The Queensland premier's comments follow Indian power minister Piyush Goyal's revelations that the years of legal challenges to the vast Carmichael coal project have been funded by multi-million-dollar foundations in the US, which, he said, ''will certainly dampen future investments'' from India.
After a meeting with Goyal, Australian federal Resources Minister Matt Canavan, who has previously criticised the campaign to block the Indian project, said, ''We need to be able to take advantage of the demand for coal in Asia.''
Coal is in demand in Asia, including India and China, and any denial of mining rights in Australia or elsewhere would curb that demand. India and China will look for cheaper alternatives to Australian coal, which could only worsen the level of pollution.
Goyal also said while large Indian projects in Australia would help expand investment here, India's growing demand for coal could be met from other sources, such as Indonesia and South Africa.
''So it is not as if coal is not available; coal is available from other parts of the world. It is up to Australia to decide whether they want to expand their economy, whether they want to create jobs in their states, or whether they want to forgo that business altogether,'' he said.

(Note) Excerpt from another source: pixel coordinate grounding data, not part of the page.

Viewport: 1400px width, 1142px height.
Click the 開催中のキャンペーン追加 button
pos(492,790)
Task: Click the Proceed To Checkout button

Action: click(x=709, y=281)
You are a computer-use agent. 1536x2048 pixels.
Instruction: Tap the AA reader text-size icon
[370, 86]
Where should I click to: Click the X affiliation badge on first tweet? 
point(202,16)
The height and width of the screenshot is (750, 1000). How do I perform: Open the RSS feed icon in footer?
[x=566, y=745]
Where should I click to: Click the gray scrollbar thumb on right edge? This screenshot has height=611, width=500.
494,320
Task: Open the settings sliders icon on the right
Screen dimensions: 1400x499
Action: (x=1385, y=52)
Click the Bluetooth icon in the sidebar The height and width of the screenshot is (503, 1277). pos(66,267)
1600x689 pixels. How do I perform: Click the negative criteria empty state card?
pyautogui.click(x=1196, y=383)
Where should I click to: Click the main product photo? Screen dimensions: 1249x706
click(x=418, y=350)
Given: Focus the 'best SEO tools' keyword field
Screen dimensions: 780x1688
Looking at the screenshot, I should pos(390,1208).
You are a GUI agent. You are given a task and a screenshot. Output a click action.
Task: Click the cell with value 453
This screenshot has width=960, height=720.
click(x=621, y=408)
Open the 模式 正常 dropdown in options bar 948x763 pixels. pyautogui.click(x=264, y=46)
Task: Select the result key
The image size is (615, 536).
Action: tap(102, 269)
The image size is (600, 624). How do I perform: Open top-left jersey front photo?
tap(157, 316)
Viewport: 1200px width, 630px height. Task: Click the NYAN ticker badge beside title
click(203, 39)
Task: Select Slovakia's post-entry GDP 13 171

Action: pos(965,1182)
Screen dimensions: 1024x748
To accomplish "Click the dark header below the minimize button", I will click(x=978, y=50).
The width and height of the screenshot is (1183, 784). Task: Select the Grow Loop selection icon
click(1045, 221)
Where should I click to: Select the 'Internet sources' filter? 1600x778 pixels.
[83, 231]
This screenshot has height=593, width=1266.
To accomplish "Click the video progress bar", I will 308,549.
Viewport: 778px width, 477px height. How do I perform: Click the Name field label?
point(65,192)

It is estimated the Adani project would create up to 10,000 jobs in its construction phase.
Writing in The Australian on Sunday, Minerals Council of Australia executive director Brendan Pearson said foreign funds have been used ''to initiate vexatious legal challenges and cynically induce objections from indigenous groups while using every ruse to avoid disclosure of the source of the funds''. He raised questions about the knowledge of these strategies ''by one of Washington DC's ultimate political insiders''.
Meanwhile, John Hepburn, the executive director of the Sunrise Project, the US-funded, Australia-based campaign leader against Adani, on Saturday said he did not know his emails were passed on to Hilary Clinton's campaign manager Podesta and denied a ''link'' with the Democrats.
The Weekend Australian revealed that ''progressive'' US foundations were funding opposition to the Adani project and passing reports from Sunrise Australia, which was using legal challenges and advice to indigenous groups against the mine, to Mrs Clinton's campaign chairman, Podesta.
In August last year environmentalists won a court fight against Adani over the protection of a skink and a snake (See: Australian court revokes approval for Adani's $12.2 bn Carmichael coal mine), but last month the Indian company won the latest round in the Federal Court. Goyal said India had to develop its economy and provide cheap power to hundreds of millions of people, yet faced opposition from ''environmentalists and so-called NGOs''.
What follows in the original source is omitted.